One day I grew strong enough to stand up to life. For the first time, I could think of what I wanted in a person and look for it. After all I had been through, I still believed in the “Prince Charming” myth. But he never found me. I found him. He didn’t sweep off my feet. I swept him into my arms. I understood him because he was Aspie like me. I knew if I did not make a move he never would. So, with heart-pounding fear, I asked him out and then he asked me out, and we bumbled along and married 4 years later, after I basically said “now or never.”
We remain happily married almost 24 years later. And so came “happily ever after.” But not exactly as I expected. For one thing there were fights which I hated. I had to learn that this was normal. Then, when my best friend died a few months after my father died, both of cancer, it hit me for the first time. There was no “happily ever after.” I realized that marriage either ended in divorce or death. Both dire. And that one of us was going to lose the other except in the unlikely event we both died together. How could I have been so stupid and not have seen this before??

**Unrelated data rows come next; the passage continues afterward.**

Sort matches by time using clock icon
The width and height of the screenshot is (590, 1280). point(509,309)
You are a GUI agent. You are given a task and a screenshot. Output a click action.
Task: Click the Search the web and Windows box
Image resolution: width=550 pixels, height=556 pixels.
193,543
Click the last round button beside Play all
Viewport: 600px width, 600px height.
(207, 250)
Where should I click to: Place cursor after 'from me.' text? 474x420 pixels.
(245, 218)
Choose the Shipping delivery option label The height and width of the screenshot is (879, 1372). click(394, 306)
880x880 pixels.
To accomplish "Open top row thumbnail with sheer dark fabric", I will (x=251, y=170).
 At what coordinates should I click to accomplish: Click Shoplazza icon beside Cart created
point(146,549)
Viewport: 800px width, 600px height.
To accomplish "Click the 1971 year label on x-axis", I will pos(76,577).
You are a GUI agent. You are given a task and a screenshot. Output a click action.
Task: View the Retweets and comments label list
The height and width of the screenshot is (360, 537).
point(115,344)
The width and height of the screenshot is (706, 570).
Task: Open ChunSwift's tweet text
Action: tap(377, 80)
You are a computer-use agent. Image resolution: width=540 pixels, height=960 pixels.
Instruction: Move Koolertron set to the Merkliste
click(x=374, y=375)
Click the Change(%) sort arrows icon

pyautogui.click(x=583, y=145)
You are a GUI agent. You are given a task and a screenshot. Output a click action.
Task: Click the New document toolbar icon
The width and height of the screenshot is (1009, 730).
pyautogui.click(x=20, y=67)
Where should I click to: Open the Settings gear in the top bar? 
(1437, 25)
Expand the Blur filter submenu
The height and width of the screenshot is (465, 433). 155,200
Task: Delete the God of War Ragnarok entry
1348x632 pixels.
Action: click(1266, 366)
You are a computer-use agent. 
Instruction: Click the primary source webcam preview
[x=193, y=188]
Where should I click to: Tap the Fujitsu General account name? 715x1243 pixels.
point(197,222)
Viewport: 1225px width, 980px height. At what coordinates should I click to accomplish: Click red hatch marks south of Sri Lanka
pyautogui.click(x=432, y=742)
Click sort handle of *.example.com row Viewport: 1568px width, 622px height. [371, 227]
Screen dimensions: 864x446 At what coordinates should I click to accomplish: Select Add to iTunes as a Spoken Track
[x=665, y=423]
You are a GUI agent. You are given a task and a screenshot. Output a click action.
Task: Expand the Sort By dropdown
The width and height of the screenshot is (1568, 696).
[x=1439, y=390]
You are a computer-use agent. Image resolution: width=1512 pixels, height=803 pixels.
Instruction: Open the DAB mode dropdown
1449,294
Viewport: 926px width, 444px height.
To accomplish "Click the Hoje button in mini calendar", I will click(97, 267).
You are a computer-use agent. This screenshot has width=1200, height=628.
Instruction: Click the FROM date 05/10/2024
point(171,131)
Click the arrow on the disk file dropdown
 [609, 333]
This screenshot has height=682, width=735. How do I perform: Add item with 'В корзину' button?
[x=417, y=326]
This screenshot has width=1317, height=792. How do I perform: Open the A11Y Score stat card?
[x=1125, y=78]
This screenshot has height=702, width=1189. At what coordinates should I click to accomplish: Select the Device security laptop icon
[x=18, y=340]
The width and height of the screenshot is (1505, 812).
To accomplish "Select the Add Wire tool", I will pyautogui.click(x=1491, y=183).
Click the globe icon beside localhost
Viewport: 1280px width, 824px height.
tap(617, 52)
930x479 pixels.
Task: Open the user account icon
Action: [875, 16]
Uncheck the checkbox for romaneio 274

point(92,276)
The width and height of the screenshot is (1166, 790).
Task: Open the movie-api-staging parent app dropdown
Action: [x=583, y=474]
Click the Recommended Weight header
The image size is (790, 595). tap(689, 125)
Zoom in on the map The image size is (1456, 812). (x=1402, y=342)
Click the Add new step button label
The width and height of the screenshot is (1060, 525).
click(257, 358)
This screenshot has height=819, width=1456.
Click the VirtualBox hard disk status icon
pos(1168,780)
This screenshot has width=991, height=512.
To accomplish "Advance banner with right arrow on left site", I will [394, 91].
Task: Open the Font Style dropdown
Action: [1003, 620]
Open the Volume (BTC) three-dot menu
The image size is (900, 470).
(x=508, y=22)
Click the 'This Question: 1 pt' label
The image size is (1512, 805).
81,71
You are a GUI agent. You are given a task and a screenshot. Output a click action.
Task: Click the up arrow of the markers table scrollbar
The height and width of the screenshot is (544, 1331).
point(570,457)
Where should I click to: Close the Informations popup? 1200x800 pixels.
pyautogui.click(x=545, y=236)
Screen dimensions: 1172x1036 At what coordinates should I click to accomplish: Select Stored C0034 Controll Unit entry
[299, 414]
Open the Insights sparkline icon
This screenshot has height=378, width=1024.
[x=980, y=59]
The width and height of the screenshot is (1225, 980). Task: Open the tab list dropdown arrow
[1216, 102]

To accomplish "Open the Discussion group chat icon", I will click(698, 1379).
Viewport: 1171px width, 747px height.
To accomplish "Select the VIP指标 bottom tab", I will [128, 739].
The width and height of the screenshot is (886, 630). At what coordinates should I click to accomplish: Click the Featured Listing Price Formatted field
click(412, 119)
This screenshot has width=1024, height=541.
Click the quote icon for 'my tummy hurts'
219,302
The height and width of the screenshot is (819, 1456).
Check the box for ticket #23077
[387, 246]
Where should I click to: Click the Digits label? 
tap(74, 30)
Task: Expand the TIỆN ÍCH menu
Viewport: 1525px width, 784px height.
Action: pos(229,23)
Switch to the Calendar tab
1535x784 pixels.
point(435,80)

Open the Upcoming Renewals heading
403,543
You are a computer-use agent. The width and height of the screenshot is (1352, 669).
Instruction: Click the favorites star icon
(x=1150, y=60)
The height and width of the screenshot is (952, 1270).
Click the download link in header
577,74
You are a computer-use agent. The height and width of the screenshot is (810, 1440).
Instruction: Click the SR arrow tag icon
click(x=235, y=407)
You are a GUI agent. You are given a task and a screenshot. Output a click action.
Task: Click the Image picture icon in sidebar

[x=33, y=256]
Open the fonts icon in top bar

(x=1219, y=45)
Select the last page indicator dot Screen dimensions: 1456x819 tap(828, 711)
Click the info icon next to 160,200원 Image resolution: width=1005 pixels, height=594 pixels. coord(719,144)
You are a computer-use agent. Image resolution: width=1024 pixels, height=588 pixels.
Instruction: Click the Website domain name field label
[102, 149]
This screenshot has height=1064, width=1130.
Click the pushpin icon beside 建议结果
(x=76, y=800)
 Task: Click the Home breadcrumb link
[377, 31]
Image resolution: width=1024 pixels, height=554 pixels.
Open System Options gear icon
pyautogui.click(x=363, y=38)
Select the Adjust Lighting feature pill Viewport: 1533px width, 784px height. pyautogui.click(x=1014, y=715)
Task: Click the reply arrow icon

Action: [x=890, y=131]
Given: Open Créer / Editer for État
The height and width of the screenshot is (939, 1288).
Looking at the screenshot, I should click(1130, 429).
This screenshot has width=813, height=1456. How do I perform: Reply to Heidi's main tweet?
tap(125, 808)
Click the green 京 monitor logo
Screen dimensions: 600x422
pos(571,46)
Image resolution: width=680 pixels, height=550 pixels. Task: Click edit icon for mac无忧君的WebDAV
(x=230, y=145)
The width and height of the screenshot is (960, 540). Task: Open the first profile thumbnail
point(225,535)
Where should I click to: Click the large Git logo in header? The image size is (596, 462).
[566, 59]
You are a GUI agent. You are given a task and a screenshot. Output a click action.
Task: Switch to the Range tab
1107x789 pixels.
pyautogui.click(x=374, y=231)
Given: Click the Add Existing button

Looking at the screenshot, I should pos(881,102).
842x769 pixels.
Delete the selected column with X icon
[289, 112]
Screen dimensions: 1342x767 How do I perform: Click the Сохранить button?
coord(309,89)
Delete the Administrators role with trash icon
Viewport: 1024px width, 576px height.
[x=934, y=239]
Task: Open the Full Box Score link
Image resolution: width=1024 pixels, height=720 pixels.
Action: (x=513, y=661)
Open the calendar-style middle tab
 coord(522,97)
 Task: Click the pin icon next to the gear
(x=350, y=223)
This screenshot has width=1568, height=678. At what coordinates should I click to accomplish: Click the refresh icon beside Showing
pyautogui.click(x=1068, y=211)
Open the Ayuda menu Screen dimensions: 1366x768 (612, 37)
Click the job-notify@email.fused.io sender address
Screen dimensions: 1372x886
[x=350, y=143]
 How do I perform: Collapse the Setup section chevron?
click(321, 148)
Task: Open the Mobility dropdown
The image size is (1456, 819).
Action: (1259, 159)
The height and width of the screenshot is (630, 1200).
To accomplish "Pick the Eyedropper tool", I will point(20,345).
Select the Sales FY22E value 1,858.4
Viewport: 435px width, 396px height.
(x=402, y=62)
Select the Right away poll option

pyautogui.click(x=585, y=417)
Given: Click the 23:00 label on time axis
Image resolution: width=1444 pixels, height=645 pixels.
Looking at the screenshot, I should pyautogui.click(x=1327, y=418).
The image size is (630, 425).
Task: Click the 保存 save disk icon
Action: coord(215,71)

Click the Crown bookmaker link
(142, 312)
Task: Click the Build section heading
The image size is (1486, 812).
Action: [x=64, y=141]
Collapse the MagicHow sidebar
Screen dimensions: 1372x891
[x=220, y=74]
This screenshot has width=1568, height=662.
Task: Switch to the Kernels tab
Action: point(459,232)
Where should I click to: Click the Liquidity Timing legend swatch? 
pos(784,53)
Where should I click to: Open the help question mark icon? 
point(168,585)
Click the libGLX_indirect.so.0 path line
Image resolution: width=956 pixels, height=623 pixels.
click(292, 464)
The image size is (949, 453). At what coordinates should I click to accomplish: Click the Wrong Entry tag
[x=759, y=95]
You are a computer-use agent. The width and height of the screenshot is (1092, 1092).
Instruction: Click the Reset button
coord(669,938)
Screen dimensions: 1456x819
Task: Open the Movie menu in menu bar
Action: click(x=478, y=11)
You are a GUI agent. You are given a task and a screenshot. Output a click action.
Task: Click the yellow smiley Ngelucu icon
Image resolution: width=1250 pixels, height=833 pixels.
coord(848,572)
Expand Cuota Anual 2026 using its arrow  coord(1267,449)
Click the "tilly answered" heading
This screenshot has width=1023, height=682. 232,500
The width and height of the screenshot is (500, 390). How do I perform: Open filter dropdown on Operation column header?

Today my love for my husband runs deep and I realize I am closer to him than to any other human I have ever loved. I live in terror of something happening to him. As we both approach old age every good moment becomes a treasure I try to engrave on my memory. My husband has blossomed into an empathic, caring clinical social worker. He now expresses his deep affection towards me. Even I, who had a hard time recognizing love, can see this. He still teases me relentlessly. This is his way of showing love. I understand that because my father was the same way. But my husband delights in getting away with teasing me. “What joy!” he said one morning, as he played some mischief on me. “I love this “love thing’!” he said. I never thought he would say that or turn out to be so affectionate and loving. Just as I never thought I would find love. And when I looked at him with love in my heart that morning after the teasing stopped, he said, “What?” We still have trouble interpreting expressions and are still shy of eye contact even with each other. I said what I had read long ago that a child had written. When two people in love look at each other, stars come out of their eyes. A wonderful image that comes as close to “happily ever after” as one can get.